Hay sobre todo tres tipos de factores que reinician la búsqueda de la droga en animales y también reinician el consumo en humanos tras una abstinencia prolongada, en este modelo animal puede obtenerse información válida sobre los procesos neurobiológicos que sustentan las recaídas en humanos. Factores:

  1. El efecto de dosis bajas de droga sobre las recaídas:

    • Preparación (priming): efectos sumamente reforzantes que, tras la abstinencia de una droga, el simple contacto con ella reinicia la conducta adictiva. Ej., personas que después de muchos meses de abstinencia de nicotina han recaído en el tabaquismo simplemente por fumar un solo cigarrillo. El efecto de esa única dosis de nicotina es tan reforzante que es capaz de reiniciar por sí sola la conducta adictiva, con abultados consumos durante los primeros días. Ocurre tanto en opiáceos como en psicoestimulantes.

    • Preparación cruzada entre opiáceos y psicoestimulantes: Dosis de morfina son capaces de reiniciar el consumo de cocaína y viceversa.

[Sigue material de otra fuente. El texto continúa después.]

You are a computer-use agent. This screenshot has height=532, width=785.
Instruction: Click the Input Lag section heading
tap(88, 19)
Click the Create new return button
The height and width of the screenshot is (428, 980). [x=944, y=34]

Se cree que esta capacidad para producir una preparación cruzada refleja la activación de sustratos neurales comunes, posiblemente el sistema mesocorticolímbico dopaminérgico. Las recaídas en animales podrían estár mediadas por dicho sistema:

      • microinyecciones de anfetamina directamente en el núcleo accumbens reinician la conducta de autoadministración de heroína previamente extinguida.

      • microinyecciones de morfina directamente en el área tegmental ventral reinician la autoadministración de cocaína y heroína, pero no tienen este efecto cuando las microinyecciones de  morfina se hacen en otras regiones cerebrales ricas en receptores opioides.

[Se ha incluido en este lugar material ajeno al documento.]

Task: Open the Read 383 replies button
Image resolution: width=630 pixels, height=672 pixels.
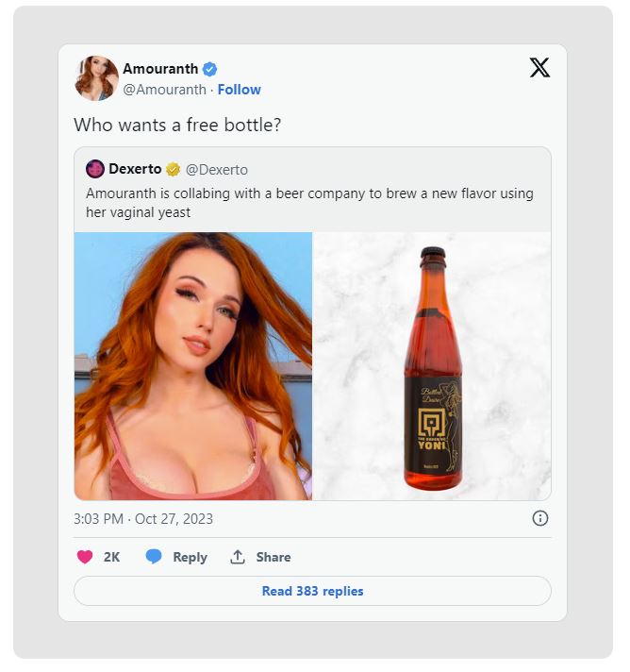Action: 313,591
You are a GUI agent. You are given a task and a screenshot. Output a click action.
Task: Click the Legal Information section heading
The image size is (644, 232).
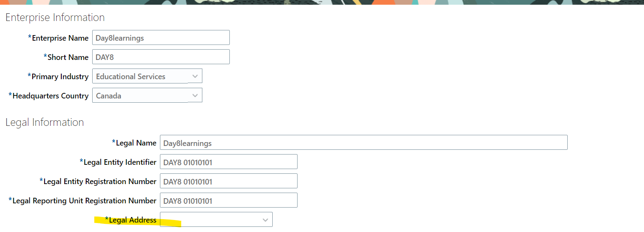click(x=45, y=122)
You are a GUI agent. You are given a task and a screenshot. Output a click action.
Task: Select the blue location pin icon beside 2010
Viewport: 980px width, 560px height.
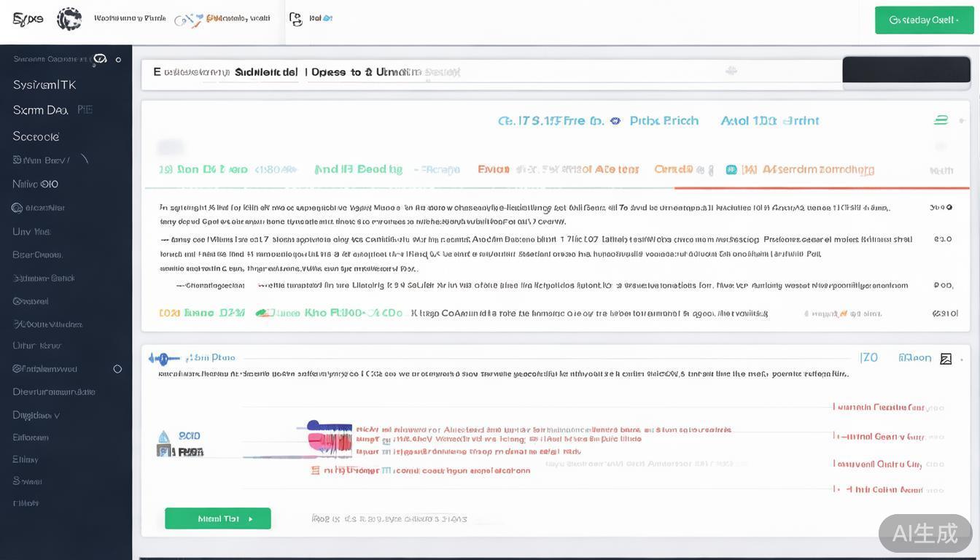162,436
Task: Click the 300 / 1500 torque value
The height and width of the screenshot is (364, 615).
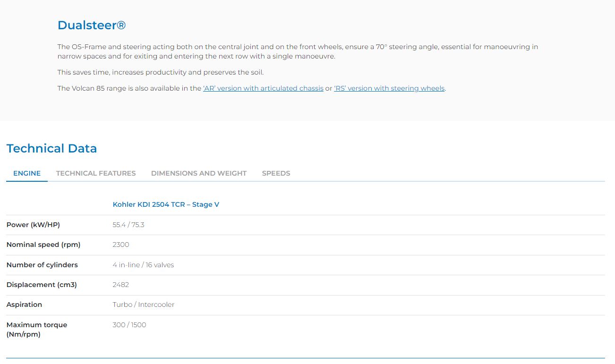Action: pyautogui.click(x=129, y=325)
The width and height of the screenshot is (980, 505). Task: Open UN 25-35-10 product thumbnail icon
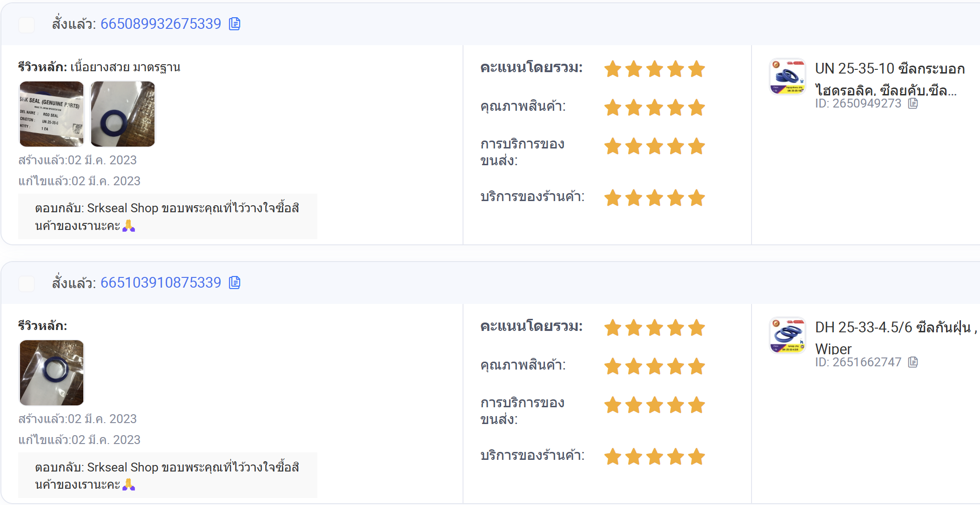click(x=787, y=77)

    • La idea de una función importante del sistema mesocorticolímbico dopaminérgico en las recaídas está apoyada por el hecho de que agonistas dopaminérgicos inducen el reinicio de la autoadministración de heroína y cocaína, mientras que los antagonistas lo bloquean.

    • Posiblemente la liberación de dopamina en el núcleo accumbens sea un mecanismo necesario y suficiente para las recaídas en la adicción a opiáceos y psicoestimulantes.

  2. El efecto de los estímulos condicionados en las recaídas:

    • Se piensa que los estímulos condicionados reinician el consumo por mecanismos de condicionamiento clásico. Los estímulos ambientales mediante asociaciones específicas y repetidas con el consumo de la droga adquieren propiedades incentivadoras por sí mismos en ausencia de la droga.

    • Una región cerebral importante en las recaídas es la amígdala, dado que lesiones de esta estructura disminuyen la capacidad de los estímulos condicionados para producir la recaída:

      • Existen proyecciones glutamatérgicas desde la amígdala hacia el área tegmental ventral donde activan neuronas dopaminérgicas que, probablemente, a su vez producen liberación de dopamina en el núcleo accumbens.

      • Existen proyecciones de tipo glutamatérgico desde la amígdala hacia la corteza prefrontal que mediante la liberación de glutamato en el área tegmental ventral, activan a neuronas dopaminérgicas que luego proyectan sobre el núcleo accumbens para producir la liberación de dopamina. 

  3. Efecto del estrés  en la reanudación del consumo:

    • Tanto en humanos como en animales, el estrés desencadena de nuevo la búsqueda de drogas.

    • En animales, la aplicación de pequeñas corrientes eléctricas, tras la extinción de la conducta de autoadministración de cocaína produce un aumento de la frecuencia de la readquisición de esa conducta. La influencia del estrés en las recaídas puede estar mediada por la activación del sistema mesocorticolímbico dopaminérgico.

    • Neuropéptido factor liberador de la corticotropina (CRF): se le ha implicado en las recaídas. Se piensa que este péptido es el coordinador de todas las respuestas, ya sean fisiológicas, autonómicas o conductuales frente al estrés.